6. With respect to any Units offered under the Registration Statement (the “Offered Units”), when (i) the Company Securities relating to such Offered Units have been duly authorized for issuance, (ii) the applicable Unit Agreement has been duly authorized, executed and delivered by each party thereto, and (iii) the Offered Units have been duly authorized, executed, issued and delivered in accordance with the terms of the applicable Unit Agreement and the applicable underwriting or other agreement against payment therefor, such Offered Units will be legally valid and binding obligations of the Company, enforceable against the Company in accordance with their respective terms, except as may be limited by bankruptcy, insolvency, reorganization, moratorium or similar laws relating to or affecting creditors’ rights generally (including, without limitation, fraudulent conveyance laws) and by general principles of equity including, without limitation, concepts of materiality, reasonableness, good faith and fair dealing and the possible unavailability of specific performance or injunctive relief, regardless of whether considered in a proceeding at law or in equity.
7. The Existing Shares are validly issued, fully paid and nonassessable and the Exchange Shares, when issued in exchange for LLC Units in accordance with the applicable Exchange Agreement, will be validly issued, fully paid and nonassessable.

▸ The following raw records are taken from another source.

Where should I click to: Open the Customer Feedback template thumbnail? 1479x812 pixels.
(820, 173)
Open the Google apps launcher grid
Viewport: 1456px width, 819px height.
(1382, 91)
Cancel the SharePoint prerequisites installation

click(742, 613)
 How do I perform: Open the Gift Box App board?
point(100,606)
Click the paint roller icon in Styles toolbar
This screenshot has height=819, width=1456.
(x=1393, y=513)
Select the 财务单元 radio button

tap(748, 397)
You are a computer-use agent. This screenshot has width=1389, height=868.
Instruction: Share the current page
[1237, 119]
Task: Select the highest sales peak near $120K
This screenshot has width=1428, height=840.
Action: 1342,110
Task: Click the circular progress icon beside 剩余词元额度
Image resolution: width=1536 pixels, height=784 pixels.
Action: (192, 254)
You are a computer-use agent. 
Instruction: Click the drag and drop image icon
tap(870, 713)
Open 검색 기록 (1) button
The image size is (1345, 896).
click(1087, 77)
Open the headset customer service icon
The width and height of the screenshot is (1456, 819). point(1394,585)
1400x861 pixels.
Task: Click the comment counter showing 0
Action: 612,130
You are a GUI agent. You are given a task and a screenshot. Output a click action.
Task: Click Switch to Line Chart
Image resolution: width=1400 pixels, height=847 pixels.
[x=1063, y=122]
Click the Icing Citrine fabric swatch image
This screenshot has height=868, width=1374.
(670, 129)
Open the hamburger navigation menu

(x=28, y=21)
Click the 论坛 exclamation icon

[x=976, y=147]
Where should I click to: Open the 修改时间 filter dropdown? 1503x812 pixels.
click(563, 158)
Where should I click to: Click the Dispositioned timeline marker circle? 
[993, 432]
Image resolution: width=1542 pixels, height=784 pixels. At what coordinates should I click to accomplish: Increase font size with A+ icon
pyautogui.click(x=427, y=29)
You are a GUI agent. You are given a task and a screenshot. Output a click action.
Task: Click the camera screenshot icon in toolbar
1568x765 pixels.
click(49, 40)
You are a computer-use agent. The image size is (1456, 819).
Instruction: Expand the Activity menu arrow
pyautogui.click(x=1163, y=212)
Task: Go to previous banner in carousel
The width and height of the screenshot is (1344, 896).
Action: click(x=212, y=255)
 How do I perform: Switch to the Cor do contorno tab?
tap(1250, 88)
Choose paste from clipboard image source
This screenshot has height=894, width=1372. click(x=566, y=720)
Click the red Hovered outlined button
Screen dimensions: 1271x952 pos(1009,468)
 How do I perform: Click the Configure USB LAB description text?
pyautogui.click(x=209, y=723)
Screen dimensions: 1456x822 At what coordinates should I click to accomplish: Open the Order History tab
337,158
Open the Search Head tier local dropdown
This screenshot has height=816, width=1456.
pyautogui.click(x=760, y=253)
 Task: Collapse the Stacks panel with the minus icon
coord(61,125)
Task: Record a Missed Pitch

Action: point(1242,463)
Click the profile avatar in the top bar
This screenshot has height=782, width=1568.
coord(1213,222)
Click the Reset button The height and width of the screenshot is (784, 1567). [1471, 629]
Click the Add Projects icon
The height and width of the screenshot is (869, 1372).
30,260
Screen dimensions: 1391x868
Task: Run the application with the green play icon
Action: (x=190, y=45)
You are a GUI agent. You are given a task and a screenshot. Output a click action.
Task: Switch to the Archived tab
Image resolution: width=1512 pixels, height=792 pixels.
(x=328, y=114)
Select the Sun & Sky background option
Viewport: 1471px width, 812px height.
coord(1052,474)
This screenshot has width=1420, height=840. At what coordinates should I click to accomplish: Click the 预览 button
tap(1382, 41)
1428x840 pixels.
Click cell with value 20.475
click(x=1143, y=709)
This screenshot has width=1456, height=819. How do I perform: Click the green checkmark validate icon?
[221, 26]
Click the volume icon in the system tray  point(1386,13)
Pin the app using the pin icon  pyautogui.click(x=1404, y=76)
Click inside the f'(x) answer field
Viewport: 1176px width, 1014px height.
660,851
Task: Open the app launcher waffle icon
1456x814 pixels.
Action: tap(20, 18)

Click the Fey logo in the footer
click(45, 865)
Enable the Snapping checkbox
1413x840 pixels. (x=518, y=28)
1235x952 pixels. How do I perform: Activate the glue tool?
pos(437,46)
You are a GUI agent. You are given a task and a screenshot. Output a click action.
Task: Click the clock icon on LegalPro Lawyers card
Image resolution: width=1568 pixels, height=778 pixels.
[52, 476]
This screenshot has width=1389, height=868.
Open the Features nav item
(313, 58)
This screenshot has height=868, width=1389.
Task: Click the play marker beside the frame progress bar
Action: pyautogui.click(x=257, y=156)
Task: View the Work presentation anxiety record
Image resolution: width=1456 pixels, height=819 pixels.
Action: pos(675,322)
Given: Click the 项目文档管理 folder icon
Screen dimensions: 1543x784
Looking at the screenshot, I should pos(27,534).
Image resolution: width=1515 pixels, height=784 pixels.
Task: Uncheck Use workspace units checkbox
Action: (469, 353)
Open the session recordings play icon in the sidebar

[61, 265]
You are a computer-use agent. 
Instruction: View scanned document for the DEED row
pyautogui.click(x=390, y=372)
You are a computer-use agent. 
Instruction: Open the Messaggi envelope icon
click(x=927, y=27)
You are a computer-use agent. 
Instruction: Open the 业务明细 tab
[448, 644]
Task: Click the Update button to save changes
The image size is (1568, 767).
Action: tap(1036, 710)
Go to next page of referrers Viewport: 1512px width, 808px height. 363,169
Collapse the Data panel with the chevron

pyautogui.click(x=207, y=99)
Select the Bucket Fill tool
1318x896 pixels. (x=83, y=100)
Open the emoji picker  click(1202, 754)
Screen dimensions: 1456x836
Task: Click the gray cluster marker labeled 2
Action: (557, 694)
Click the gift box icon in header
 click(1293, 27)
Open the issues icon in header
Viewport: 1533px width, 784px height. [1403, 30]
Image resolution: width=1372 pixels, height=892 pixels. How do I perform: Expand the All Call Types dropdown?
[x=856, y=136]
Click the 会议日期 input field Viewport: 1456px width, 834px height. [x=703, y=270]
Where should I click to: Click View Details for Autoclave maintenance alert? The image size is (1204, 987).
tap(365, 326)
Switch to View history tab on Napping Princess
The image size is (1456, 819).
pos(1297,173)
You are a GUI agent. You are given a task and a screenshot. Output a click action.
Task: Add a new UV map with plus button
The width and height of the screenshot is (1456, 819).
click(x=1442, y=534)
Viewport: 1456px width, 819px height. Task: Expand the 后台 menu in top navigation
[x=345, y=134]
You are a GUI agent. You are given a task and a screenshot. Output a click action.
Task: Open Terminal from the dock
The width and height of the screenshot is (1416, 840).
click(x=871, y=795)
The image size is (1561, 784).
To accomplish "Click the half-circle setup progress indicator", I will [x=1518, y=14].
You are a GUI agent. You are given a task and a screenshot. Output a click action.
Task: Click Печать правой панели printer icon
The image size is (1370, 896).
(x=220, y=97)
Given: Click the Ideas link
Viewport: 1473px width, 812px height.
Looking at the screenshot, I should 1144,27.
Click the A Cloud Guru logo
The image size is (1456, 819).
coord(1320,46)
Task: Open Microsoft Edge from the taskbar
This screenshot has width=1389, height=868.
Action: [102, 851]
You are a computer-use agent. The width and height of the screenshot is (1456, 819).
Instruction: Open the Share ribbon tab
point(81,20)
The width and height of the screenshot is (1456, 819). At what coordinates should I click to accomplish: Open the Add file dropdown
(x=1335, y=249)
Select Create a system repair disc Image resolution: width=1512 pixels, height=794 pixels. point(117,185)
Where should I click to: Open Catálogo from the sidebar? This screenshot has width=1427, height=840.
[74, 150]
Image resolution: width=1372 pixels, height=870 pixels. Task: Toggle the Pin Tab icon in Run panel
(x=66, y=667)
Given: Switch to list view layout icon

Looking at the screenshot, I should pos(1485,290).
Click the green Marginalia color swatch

The law covered by this opinion is limited to the present law of the State of New York and the current General Corporation Law of the State of Delaware. The law covered in paragraphs 3, 4, 5 and 6 of this opinion as to the enforceability of the Debt Securities, the Warrants, the Rights and the Unit Agreements is limited to the present law of the State of New York. We express no opinion as to the laws of any other jurisdiction and no opinion regarding the statutes, administrative decisions, rules, regulations or requirements of any county, municipality, subdivision or local authority of any jurisdiction.
This opinion is being furnished in accordance with the requirements of Item 601(b)(5) of Regulation S-K promulgated under the Securities Act, and no opinion is expressed herein as to any matter pertaining to the contents of the Registration Statement, the prospectus included in the Registration Statement or any prospectus supplement, other than as expressly stated herein with respect to the Securities.
We hereby consent to the use of this opinion as an exhibit to the Registration Statement and to the reference to this firm under the heading “Legal Matters” in the prospectus constituting part of the Registration Statement. This opinion is expressly limited to the matters set forth above, and we render no opinion, whether by implication or otherwise, as to any other matters. This letter speaks only as of the date hereof and we assume no obligation to update or supplement this opinion to reflect any facts or circumstances that arise after the date of this opinion and come to our attention, or any future changes in laws.